Was there a specific source of inspiration for your vision of the project?

Hannah Altman: We were all really interested in the extreme “How To” tutorial videos on YouTube. We watched endless videos – ‘how to contour your face so it looks completely different’, ‘how to fake abs’, ‘how to look skinny in photos’. They really hit a nerve with us and we felt there was something so flawed about the millions of views they had.

What role does affliction play in your work?

Hannah Altman: That’s actually something I’ve never thought about before – a big one, essentially. A lot of my work is a very raw and manic reaction to varying facets of society that I am exposed to. Being honest and open as an artist is so crucial to effectively convey the message in your medium, so I try not to compress my feelings. I am constantly reminding myself that allowing myself to analyse my emotions conveys strength.

How do we move away from unrealistic standards of beauty?

Hannah Altman: Being aware is a crucial first step to moving away from unrealistic standards of beauty. If something about your environment doesn’t seem right to you, challenge it. Be aware of your own choices as well as others. If you don’t want to shave your legs, don’t. But if your best friend likes hers shaved, respecting a women’s ability to choose how she looks is just as important.

What reaction are you trying to elicit from your male audience?

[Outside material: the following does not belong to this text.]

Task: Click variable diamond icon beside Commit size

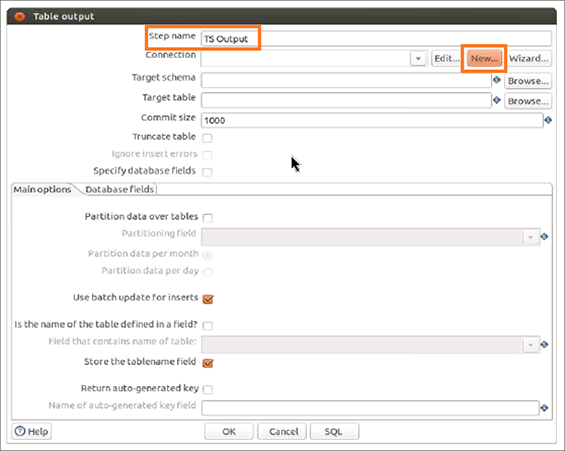Action: (548, 120)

Hannah Altman: I’d like male viewers to feel able and willing to be involved in feminism. Males should understand that while gender inequality is not their struggle, they have a say in supporting the advancement of equality.

When young girls examine your work, what do you hope their takeaway will be?

Hannah Altman: I hope the work makes them more aware of the way they view their bodies, and that they are inspired to create their own art because of it. I am always so deeply humbled when I am approached by a young girl who wants to recreate my work, or wants to show me art they’ve made that flow along the same vein as mine. Because the artwork of young girls is almost never taken seriously, it’s crucial to create a network of positive enforcement. If feminism is an idea girls hear a lot growing up, it becomes a part of them.

“Males should understand that while gender inequality is not their struggle, they have a say in supporting the advancement of equality” – Hannah Altman

Who are some contemporary artists you admire?

Hannah Altman: I recently had a wonderful conversation with an artist named Samantha Conlon, who created the series “Daughters,” in which she photographs the raw power of girlhood. Cristina Hoch is also a fantastic photographer who makes eccentric and beautiful portraits of her younger sister, among others.

Where do you see yourself as an artist in the next five years?

Hannah Altman: I can’t see myself continuing down any other path than the one I am already so dedicated to. As long as I am making, talking about, and experiencing art, I am happy. I am excited for my work to evolve as my awareness does.